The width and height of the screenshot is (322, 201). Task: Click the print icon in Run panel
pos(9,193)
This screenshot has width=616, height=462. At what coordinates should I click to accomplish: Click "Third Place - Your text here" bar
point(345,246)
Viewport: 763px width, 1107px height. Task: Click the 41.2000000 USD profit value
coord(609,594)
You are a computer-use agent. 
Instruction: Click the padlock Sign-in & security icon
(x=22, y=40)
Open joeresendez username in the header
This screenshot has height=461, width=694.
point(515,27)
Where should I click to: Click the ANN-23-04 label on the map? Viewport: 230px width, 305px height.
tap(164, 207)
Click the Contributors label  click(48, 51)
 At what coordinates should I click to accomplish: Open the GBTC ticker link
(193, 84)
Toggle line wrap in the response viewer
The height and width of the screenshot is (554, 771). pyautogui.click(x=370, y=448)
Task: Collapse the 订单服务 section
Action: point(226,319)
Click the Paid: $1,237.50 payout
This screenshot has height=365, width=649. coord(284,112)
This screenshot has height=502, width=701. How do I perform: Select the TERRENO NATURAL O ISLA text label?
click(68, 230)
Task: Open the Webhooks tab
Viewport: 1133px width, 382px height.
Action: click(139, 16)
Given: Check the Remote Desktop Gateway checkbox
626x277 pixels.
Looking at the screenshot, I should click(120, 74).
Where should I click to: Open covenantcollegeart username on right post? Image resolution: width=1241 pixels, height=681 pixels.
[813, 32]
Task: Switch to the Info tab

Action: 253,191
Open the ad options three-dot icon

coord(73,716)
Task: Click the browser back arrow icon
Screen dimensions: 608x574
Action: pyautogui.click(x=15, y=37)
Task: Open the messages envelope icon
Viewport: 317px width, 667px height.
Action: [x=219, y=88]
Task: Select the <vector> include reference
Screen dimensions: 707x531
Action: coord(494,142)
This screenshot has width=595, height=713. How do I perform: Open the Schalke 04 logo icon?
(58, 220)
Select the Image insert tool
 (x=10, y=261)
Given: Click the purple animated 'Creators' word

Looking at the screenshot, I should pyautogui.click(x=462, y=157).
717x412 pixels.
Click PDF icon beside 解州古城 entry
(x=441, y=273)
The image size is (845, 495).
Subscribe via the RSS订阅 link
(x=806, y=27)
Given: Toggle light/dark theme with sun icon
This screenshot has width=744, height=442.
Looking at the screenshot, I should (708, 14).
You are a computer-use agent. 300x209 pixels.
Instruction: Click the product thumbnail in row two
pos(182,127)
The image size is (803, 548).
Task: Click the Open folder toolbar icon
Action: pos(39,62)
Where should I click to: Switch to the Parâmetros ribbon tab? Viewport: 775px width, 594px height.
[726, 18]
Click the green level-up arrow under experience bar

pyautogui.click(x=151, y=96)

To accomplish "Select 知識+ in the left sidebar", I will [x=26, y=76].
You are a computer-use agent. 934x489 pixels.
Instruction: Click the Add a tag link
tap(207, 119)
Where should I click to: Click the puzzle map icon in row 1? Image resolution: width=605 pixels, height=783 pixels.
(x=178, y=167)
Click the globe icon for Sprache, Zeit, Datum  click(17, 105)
_____
__REQUIREMENT__
Look for the word "agent". Copy out every line of the data that has it.

__RESULT FOR THIS TASK__
You are a computer-use agent. 
You are a computer-use agent. 300x209 pixels.
You are a computer-use agent. 934x489 pixels.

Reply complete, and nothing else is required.